The Master Servicer is the entity that services the loan while it is performing and is meeting all of its debt service obligations. Amongst other duties, the Master Servicer collects payments from the loans and receives a small percentage of the aggregate loan balance (typically 2 to 9 basis points or 0.02 percent to 0.09 percent per annum). The Master Servicer then passes on the remaining balance to the investors that own the securities. Most commercial real estate borrowers have little to no interaction with the Master Servicer and only deal with the Special Servicer when their loan gets into trouble.
The Special Servicer gets involved when a loan defaults and is transferred from the Master Servicer to the Special Servicer.

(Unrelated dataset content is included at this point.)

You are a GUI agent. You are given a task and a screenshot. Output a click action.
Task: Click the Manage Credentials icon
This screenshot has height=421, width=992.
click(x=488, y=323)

The Master Servicer has the power to transfer loans into Special Servicing when a loan or borrower becomes distressed. For example, if a loan reaches maturity and does not qualify for new financing, the Special Servicer has the authority to pursue remedies to resolve the default. Remedies can include workout options like a discounted pay-off, loan extension, or interest rate adjustment. Likewise, the Special Servicer can pursue more aggressive workout options, like foreclosure, unless they are challenged. The Special Servicer is an active debt collection organization and is obligated to maximize recovery for the REMIC Trust.

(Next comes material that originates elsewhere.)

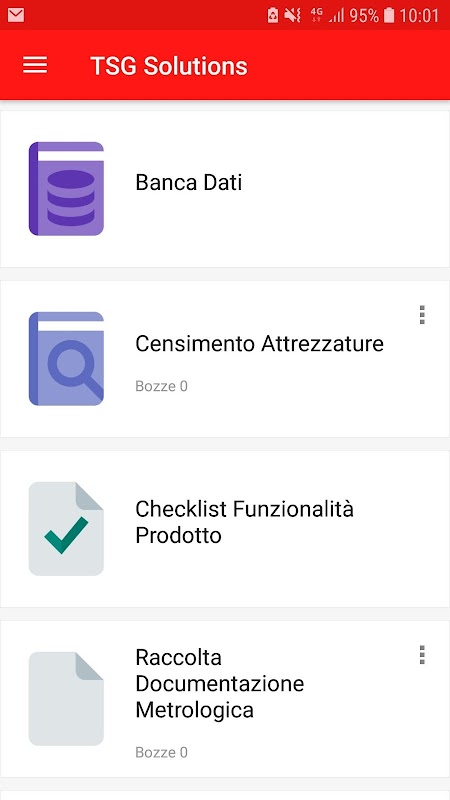The width and height of the screenshot is (450, 800).
Task: Tap the battery icon in status bar
Action: pos(389,15)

Many Special Servicers are owned by private equity/venture capital firms or Real Estate Investment Trusts (REITs) and employ savvy real estate professionals that deeply understand commercial real estate and securitizations. In many cases, special servicers are incentivized to foreclose on defaulted assets so that one of their affiliate companies can purchase the property or loan at a discount.
"Special Servicers can be in direct competition with borrowers to reach a suitable resolution," states Jack Rose, Chief Strategist at Breakwater Equity Partners. "Borrowers want to secure a deal that makes long-term economic sense. But if the special servicer is jockeying for ownership of the distressed asset, they have a clear conflict of interest with the borrower and maybe also the bondholders."

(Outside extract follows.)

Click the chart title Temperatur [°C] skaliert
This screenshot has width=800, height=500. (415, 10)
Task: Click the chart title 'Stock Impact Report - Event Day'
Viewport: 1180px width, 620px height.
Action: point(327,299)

When the Special Servicer's ulterior motive to foreclose and subsequently purchase the asset, collides with the borrower's goals, the result can be disastrous for the borrower. Every borrower should employ experts who can utilize the right tools to secure the best refinance or restructuring possible.
Many borrowers don't have the specific knowledge to implement a refinance or restructuring plan on their own, and most borrowers will need to hire a team of savvy real estate and CMBS professionals. Servicers play an important part in the securitization process, but borrowers need to fully understand all of the major players, their roles, and their motives. The best way to start planning for your refinance or restructure is to learn more about Special Servicer's functions and roles and then secure your team of experts to negotiate on your behalf.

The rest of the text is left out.